A Local Area Network (LAN) is a communication network that provides interconnection of a variety of data communicating devices within a small area. Local Networks, p.2, by William Stallings, (MacMillan Publishing Company, 1984). A typical LAN is a computer network limited to a geographically small area such as a plant site or an office building. Various devices, such as computers, terminals, etc., are "plugged into" the network at various locations on the network. Each such device is assigned an address so that digital communications between devices in the network may be properly delivered and received.
A well known and commercially accepted LAN standard is encompassed by the Institute of Electrical and Electronic Engineers (IEEE) standard 802.3. This standard is well known in industry under the name "Ethernet." The IEEE 802.3 standard features a Carrier Sense Multiple Access with Collision Detection (CSMA/CD) media access method whereby two or more stations (devices) share a common bus transmission medium, typically a coaxial cable. To transmit over the LAN, a station or device waits for a quiet period on the bus, that is, no other station is transmitting, and then sends its intended message in bit serial form, at rates up to 10 Mbits/sec.
In the Ethernet/IEEE 802.3 system, messages between devices on the network travel in packets, also known as frames, on the bus. An Ethernet packet is displayed in FIG. 1. In examining the packet from head to tail, we see that it consists of a 64-bit preamble, a 48-bit destination address, a 48-bit source address, a 16-bit type field, and a data field that may be from 46 bytes up to 1500 bytes long, wherein the last 4 bytes constitute a 32-bit cyclic redundancy check (CRC) or frame check sequence. This Ethernet message format establishes the standard required for widespread implementation of LAN technology.
All devices on LANs, such as computers, terminals, test equipment, etc., must naturally possess LAN interface circuitry. A commonly used and important component of such circuitry is the Intel 82586 LAN co-processor. The 82586 performs numerous functions including, among many other things, framing, preamble generation and stripping, source address generation, destination address checking and CRC generation/checking. Microsystem Component Handbook, Volume II, p. 7-288 (Intel, 1984)

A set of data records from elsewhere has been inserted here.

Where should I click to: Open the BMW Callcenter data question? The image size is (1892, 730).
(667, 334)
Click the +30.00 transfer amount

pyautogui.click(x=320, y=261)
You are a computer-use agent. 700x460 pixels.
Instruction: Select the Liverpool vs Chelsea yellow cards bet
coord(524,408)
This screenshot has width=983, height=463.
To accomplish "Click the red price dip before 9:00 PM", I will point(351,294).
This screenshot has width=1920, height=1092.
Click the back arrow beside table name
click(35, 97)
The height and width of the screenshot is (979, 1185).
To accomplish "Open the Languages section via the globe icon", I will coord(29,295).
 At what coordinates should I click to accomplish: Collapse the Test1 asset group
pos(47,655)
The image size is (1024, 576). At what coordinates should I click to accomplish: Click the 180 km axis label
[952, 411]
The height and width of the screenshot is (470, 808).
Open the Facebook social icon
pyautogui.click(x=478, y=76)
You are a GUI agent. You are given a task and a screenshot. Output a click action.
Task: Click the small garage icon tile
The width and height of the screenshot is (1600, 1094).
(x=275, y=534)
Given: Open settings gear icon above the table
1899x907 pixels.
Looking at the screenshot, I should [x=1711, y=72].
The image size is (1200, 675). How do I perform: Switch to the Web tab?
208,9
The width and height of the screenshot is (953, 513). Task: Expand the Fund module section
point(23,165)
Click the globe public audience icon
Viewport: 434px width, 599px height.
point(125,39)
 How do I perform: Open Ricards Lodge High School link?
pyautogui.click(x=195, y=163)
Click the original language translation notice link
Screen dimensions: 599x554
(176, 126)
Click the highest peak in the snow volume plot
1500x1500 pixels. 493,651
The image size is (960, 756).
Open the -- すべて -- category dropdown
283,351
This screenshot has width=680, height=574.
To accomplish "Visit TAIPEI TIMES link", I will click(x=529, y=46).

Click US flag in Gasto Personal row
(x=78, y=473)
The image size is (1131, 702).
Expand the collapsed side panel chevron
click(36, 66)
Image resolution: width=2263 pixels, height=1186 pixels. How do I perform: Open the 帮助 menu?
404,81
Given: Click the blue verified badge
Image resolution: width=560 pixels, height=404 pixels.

An important segment of LAN technology in which the 82586 plays a critical role involves data communications test equipment, commonly known as protocol analyzers. These devices are designed to monitor, as well as generate, traffic on the LAN, such as an Ethernet transmission bus, and then analyze it for the purposes of field service; electronic data processing center support; network component research, development, manufacture, installation and service; and general network trouble shooting.
Such an analyzer may be required to "eavesdrop" on the LAN, examining packet traffic for packets of particular configurations. Used in such a manner, the analyzer reads packets off the LAN, without disrupting their transmission, and sends what it reads through a comparison process. The process involves simultaneously placing the packets in memory and circulating them past so-called trap machines which compare them with target configurations. The comparison process is known as filtering. Limited amounts of memory and other resources require that packets which fail to match the target configurations be discarded while the matching packets are retained in memory.
Obviously, to make valid comparisons, a trap machine must be able to determine the end of a packet so that it can distinguish one packet from another. Current solutions to this problem use the interrupt output pin of the 82586. In the rapid comparison cycles of some trap machines, however, the interrupt signal is inadequate in the case where two packets arrive one immediately after the other, that is, "back-to-back," because the interrupt signal arrives too late. In such a case, data from the second packet is already being stored before the interrupt from the first packet occurs. The solution requires generation of another real-time signal which triggers before the data in the second packet is stored. The circuit to generate this real-time end-of-packet (EOP) signal is the present invention.